It formed a picture in my mind. I could see him, sitting all alone in his car, tossing thoughts around his head. I imagined him, crawling bumper-to-bumper, wondering “when, or will I ever, see my home again?”
It led me to ponder what a powerhouse of thought and mental stimulation the M50 motorway is.
Driving it, my mind always wanders. Off it goes, to contemplate the many questions and challengers the M50 poses. Variously, I ask myself: what must it be like to play tennis inside that big balloon at Leopardstown? I watch trees, always seeking to identify those fake ones – erected by mobile phone companies to fool us from seeing the labyrinth of transmitters that they conceal.
Ignoring that illuminated steel construction someone thinks is motorway art, I approach the toll bridge where everyone who questions such things must surely wonder: what sort of an impoverished country had we – that had to go, cap in hand, to a private person asking that he fund and build what has become a millstone around our necks ever since?
Were we so poor? How could it be that “the best little country in the world in which to do business” could not afford to build one lousy bridge? Every time I cross it my mind goes right off my driving as I think about the vast sums we have been forced to cough up in repayments.
Soon one approaches what should be another source of national rebellion – the water tower at Finglas. Poised majestically above us, one remembers the leaks that were found in it shortly after it was built – before it had ever come into use. Passing it, I am forced to wonder: does it hold water…has it ever held water…can it ever hold water or will it forever be another monument to our national incompetence?
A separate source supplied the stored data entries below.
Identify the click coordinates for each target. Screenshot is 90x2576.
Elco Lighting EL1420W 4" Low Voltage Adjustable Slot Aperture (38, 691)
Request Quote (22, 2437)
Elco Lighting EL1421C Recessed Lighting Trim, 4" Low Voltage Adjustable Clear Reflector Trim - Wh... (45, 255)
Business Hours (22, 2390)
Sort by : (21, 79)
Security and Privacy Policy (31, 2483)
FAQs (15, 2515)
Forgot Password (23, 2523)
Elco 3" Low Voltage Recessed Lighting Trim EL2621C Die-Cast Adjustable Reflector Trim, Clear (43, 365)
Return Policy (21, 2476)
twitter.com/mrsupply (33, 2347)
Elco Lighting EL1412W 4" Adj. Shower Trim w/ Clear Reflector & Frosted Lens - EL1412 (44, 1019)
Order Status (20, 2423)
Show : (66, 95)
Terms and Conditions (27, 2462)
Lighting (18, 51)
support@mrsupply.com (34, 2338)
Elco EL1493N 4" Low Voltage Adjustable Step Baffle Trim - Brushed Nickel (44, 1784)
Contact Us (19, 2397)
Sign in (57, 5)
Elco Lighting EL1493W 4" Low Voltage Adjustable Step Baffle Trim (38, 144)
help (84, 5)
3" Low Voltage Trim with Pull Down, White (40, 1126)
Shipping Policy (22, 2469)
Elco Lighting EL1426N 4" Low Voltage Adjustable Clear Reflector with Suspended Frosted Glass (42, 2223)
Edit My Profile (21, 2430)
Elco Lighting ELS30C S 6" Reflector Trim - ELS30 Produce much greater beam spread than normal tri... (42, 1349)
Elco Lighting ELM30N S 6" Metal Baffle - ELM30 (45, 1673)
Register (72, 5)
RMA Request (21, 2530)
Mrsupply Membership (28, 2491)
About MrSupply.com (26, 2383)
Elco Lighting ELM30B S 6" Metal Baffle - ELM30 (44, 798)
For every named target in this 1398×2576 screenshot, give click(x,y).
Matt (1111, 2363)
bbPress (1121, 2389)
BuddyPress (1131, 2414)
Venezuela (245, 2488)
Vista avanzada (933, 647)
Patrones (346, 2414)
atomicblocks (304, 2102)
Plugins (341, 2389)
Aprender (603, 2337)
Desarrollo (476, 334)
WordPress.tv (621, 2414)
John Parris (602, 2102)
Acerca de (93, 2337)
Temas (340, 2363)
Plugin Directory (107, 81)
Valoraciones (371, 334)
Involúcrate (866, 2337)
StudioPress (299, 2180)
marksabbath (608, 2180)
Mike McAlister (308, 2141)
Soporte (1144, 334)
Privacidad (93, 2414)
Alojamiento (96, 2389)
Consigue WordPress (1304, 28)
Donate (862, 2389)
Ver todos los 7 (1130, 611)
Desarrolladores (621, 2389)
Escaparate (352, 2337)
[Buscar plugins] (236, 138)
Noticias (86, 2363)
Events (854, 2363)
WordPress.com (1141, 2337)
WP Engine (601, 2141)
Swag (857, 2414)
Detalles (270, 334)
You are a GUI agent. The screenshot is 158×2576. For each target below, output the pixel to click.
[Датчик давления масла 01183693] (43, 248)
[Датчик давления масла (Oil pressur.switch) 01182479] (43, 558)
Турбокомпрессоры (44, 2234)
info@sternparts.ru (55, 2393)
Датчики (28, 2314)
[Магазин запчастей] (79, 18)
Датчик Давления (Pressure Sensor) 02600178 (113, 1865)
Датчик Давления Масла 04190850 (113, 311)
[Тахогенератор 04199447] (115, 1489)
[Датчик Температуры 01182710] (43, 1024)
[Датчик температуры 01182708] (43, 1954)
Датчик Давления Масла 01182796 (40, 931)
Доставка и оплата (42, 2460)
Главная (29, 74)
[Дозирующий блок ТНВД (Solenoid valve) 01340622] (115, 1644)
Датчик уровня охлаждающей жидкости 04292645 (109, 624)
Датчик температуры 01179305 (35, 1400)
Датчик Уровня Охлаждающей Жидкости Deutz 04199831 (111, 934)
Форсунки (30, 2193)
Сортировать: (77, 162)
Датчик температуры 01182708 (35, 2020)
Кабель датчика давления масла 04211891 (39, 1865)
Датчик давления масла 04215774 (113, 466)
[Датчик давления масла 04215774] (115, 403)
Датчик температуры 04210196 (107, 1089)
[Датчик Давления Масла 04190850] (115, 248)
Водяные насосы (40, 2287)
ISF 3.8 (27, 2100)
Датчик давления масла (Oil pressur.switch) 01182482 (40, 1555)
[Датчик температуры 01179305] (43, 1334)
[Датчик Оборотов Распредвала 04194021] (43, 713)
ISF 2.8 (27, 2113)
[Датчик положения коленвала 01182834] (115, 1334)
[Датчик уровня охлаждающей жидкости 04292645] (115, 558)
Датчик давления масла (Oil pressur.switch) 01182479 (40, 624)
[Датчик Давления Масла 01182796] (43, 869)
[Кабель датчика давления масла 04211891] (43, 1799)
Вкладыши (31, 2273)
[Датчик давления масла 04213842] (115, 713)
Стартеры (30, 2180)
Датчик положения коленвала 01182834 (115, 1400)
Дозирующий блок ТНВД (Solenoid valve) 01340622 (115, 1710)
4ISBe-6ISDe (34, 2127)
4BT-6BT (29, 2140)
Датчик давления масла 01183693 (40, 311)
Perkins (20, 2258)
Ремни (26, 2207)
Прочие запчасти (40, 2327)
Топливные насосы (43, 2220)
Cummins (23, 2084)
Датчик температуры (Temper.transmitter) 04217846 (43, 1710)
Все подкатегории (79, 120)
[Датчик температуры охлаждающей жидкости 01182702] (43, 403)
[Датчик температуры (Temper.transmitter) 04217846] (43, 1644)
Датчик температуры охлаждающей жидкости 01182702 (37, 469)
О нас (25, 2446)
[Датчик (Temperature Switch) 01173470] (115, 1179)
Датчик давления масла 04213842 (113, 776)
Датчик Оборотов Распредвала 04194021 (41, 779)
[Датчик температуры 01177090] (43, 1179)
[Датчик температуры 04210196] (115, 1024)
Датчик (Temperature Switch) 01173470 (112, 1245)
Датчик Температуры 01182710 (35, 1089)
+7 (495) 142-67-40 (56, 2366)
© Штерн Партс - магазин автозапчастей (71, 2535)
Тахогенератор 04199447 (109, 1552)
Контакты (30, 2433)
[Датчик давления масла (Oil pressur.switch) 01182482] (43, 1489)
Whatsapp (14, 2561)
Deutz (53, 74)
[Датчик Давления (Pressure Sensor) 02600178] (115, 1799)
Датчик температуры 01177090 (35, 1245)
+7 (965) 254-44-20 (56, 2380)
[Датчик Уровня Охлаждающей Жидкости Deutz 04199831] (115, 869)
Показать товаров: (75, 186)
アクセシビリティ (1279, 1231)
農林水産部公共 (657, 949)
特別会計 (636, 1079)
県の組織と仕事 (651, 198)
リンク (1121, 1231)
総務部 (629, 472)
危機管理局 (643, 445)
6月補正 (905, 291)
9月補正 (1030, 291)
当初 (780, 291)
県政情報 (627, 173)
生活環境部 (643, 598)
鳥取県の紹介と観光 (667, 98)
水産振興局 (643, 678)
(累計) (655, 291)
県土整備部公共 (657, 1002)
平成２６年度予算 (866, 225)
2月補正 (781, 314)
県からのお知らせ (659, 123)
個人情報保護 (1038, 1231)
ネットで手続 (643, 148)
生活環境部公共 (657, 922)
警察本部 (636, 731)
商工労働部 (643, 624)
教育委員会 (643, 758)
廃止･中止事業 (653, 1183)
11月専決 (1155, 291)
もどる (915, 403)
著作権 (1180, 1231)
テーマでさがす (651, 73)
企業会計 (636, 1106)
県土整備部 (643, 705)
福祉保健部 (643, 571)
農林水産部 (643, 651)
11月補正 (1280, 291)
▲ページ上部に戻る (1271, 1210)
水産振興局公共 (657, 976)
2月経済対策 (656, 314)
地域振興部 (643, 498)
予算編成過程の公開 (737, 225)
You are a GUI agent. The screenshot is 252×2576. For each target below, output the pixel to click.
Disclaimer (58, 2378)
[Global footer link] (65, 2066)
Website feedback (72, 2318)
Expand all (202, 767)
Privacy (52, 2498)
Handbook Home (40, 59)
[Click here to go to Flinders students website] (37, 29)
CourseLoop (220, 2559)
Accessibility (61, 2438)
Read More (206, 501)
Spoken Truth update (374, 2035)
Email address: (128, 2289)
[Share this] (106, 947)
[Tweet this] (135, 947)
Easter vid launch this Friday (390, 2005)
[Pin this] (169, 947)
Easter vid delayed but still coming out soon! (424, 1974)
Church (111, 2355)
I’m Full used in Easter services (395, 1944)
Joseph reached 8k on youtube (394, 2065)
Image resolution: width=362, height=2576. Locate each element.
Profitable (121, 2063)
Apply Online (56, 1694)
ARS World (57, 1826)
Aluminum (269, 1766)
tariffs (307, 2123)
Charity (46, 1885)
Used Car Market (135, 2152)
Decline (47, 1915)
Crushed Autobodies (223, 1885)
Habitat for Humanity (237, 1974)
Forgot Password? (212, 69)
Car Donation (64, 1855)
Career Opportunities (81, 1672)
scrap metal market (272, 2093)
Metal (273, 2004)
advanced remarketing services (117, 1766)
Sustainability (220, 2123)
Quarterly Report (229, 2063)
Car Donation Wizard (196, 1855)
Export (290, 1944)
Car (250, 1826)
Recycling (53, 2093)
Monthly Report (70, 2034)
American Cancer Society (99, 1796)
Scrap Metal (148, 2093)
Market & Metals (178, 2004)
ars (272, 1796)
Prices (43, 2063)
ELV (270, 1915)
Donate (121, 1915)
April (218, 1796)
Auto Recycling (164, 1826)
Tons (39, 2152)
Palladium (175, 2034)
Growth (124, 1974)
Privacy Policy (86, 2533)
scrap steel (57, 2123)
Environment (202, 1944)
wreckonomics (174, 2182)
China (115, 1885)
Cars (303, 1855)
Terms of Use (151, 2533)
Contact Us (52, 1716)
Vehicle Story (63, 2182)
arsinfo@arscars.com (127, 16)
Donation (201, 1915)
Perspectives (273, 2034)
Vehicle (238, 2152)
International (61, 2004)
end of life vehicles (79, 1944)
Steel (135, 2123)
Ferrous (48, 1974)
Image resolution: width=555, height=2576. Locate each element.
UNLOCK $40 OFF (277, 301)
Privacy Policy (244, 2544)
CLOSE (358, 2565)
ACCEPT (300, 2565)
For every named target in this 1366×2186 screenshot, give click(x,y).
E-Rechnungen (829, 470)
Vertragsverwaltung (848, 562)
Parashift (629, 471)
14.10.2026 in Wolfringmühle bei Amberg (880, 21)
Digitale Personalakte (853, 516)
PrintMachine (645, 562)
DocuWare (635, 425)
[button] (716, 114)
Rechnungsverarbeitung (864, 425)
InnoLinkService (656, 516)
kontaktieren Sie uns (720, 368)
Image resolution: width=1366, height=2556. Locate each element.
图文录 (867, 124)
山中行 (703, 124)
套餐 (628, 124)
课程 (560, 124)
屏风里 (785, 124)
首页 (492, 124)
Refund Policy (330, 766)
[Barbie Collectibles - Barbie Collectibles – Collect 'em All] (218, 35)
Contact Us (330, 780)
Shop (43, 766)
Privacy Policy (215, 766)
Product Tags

Yes, the M50 is a wonderful place to go to exercise the mind or to search for solutions to the problems that beset us…a place to which we should all drive out when bothered by a thought that needs some silent contemplation. Looking around from car to car – often puzzling over what it is that is holding up traffic on the road ahead, one can almost hear those other motorists’ minds at work.
“Will I do this?…What if I did that?…And what if she told me to get lost?…Am I really ready for that?…Do I really love her?…Is this the time to say Ef-off or should I give myself another chance?”
While everyone’s eyes are fixed on the car in front, minds are focused elsewhere. And it’s at moments like that that I sometimes think of the RSA, as they chummily like to be known.
These are the people who unashamedly accept all the credit for all the accidents that you and I never have. In press releases and on radio, they can be heard putting themselves forward to accept plaudits for the lives that your driving and mine did not take. Yes…while you may have thought of yourself as a careful driver, take my word, it’s to the RSA that the credit is due.
You only have to hear their PRO, or listen to Gay Byrne rabbiting on about the lives they’ve saved. And now, new chairman Liz O’Donnell is at it too, lecturing us about their work and the importance of road safety.
We M50 users may be a careful lot but, if we spend our time driving in deep and silent contemplation, many may think that there is a road safety significance to what we’re doing.
I accept that the RSA has forced us into wearing seat belts; that they’ve brow beaten us into leaving our mobile phones aside; that they’ve pinned our children in the back seat and stopped us (perhaps rightly) doing all the things they think are bad for us.
But there is one hill that they have yet to climb!
To the person in the RSA whose job it might be to dream up new ideas for the future – that will give that organisation new meaning and purpose and put off the evil day when many might think their job is done – I offer this observation:
You haven’t yet stopped us from thinking when we’re driving!